Stored records
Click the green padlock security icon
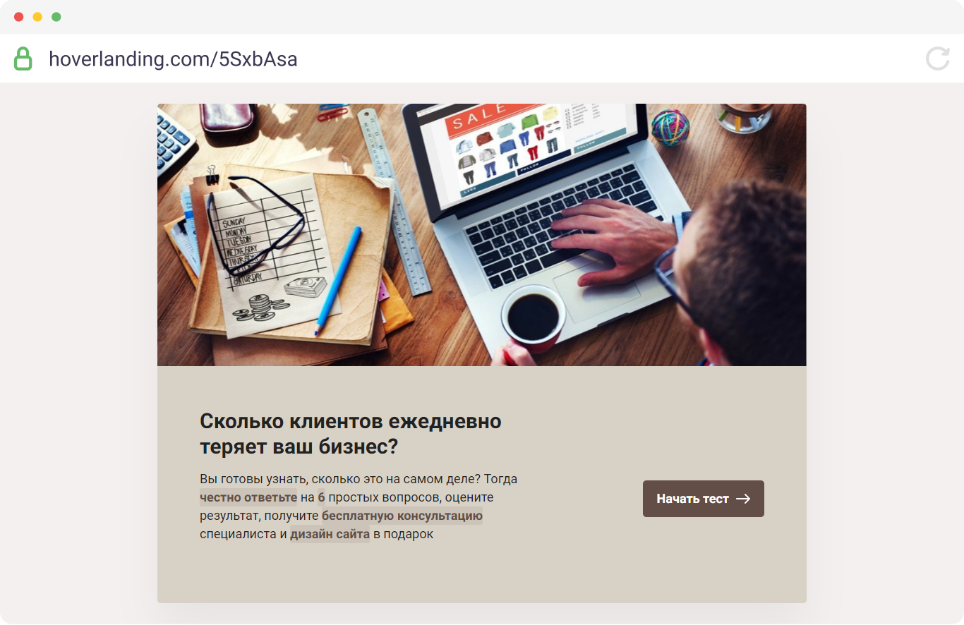 pos(23,59)

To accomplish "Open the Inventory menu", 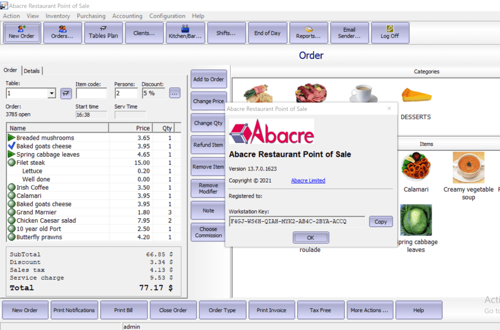I will coord(58,16).
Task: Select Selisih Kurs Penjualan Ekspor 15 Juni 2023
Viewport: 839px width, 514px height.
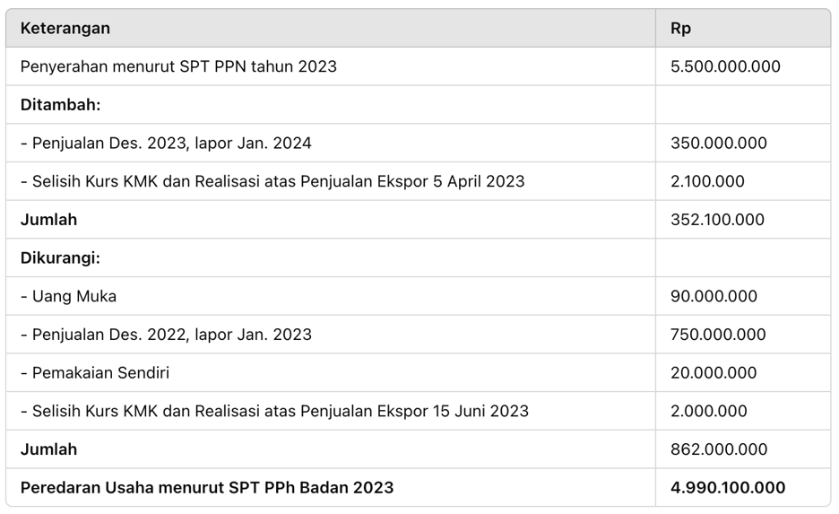Action: (274, 411)
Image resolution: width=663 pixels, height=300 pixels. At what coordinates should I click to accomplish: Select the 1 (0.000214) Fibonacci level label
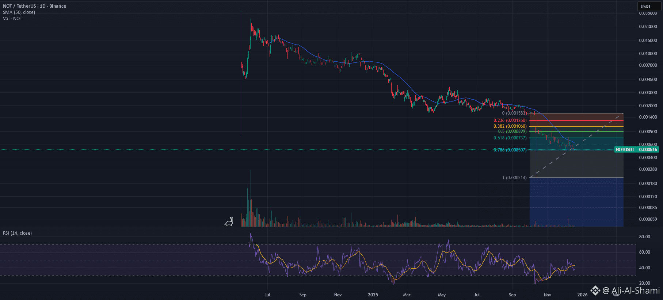[514, 178]
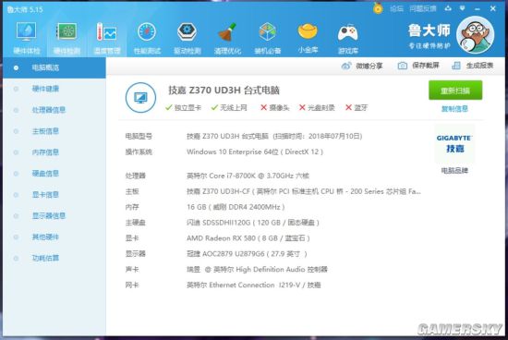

_About this task_
Leave out the pictures, and retype exactly the lines from the one containing "Task: Select Selisih" through the final line of the data.

_Answer area_
Task: Select Selisih Kurs Penjualan Ekspor 15 Juni 2023
Viewport: 839px width, 514px height.
Action: (274, 411)
Image resolution: width=663 pixels, height=300 pixels. At what coordinates should I click to accomplish: Select the 1 (0.000214) Fibonacci level label
[514, 178]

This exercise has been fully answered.